Stored records:
◇ ◇ ◇

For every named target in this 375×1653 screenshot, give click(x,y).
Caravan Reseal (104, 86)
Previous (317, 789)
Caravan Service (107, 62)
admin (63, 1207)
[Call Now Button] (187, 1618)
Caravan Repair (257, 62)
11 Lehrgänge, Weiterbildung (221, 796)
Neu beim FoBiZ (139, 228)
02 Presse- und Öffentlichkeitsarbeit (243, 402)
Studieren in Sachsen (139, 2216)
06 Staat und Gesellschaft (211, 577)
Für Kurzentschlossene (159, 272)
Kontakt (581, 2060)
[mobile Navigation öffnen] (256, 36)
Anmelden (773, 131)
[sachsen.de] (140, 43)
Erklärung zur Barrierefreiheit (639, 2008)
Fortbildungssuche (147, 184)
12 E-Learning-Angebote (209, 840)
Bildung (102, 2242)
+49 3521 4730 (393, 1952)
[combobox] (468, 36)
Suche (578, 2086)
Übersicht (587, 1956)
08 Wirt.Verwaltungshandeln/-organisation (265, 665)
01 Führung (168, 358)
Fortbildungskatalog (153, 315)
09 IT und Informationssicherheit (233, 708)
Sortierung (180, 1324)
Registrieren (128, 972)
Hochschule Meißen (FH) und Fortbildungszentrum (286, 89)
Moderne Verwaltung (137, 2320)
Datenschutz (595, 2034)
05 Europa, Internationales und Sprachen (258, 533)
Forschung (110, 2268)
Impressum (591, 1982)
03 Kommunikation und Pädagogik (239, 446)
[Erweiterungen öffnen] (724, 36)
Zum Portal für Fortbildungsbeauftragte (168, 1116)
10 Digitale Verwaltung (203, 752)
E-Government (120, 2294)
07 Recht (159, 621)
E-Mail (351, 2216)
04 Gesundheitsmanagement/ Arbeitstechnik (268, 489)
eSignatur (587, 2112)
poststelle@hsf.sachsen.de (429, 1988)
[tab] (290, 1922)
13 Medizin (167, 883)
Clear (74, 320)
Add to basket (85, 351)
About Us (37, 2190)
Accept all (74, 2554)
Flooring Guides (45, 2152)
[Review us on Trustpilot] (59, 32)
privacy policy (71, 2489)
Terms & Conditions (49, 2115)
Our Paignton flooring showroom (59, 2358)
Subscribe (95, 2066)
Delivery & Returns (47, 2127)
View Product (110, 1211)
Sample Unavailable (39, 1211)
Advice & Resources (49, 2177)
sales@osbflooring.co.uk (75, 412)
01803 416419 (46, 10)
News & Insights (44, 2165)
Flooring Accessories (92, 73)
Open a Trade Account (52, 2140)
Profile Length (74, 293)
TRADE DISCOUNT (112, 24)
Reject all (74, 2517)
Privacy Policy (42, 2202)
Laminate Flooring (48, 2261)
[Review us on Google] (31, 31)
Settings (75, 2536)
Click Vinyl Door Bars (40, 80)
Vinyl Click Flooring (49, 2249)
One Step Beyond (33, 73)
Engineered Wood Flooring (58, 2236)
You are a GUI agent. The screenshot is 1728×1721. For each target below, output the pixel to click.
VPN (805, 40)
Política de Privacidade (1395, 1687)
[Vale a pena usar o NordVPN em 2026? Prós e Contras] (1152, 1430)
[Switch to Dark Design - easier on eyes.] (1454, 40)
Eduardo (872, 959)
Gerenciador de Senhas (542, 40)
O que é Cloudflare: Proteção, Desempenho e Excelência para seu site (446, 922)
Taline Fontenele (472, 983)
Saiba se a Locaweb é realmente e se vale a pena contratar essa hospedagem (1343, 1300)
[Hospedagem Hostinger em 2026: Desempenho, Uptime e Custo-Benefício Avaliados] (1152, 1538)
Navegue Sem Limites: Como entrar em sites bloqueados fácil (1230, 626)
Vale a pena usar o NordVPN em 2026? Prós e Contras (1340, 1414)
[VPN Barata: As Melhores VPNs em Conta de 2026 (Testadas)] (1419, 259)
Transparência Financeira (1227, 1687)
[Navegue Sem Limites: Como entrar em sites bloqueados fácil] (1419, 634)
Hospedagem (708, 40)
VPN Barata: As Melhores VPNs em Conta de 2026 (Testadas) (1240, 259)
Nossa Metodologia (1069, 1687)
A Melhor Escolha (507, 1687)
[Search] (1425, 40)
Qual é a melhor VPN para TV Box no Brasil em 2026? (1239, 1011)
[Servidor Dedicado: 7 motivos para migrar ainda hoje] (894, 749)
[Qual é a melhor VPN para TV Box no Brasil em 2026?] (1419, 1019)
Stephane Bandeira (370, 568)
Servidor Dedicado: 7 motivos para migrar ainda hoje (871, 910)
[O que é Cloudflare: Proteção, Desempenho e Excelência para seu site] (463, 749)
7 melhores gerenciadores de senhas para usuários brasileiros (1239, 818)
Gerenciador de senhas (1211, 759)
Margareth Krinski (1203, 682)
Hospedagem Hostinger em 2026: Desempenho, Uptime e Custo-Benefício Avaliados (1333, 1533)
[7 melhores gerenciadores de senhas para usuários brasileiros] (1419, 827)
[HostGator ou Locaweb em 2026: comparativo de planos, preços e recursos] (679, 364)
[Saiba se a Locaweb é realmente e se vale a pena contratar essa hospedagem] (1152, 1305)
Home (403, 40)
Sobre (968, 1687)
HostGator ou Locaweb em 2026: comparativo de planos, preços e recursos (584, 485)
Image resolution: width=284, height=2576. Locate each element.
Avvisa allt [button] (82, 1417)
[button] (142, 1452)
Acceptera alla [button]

◇ ◇ ◇

■ Required action
Filter the data for the string "essa" and copy every line that has it.

■ Answer section
Saiba se a Locaweb é realmente e se vale a pena contratar essa hospedagem (1343, 1300)
[Saiba se a Locaweb é realmente e se vale a pena contratar essa hospedagem] (1152, 1305)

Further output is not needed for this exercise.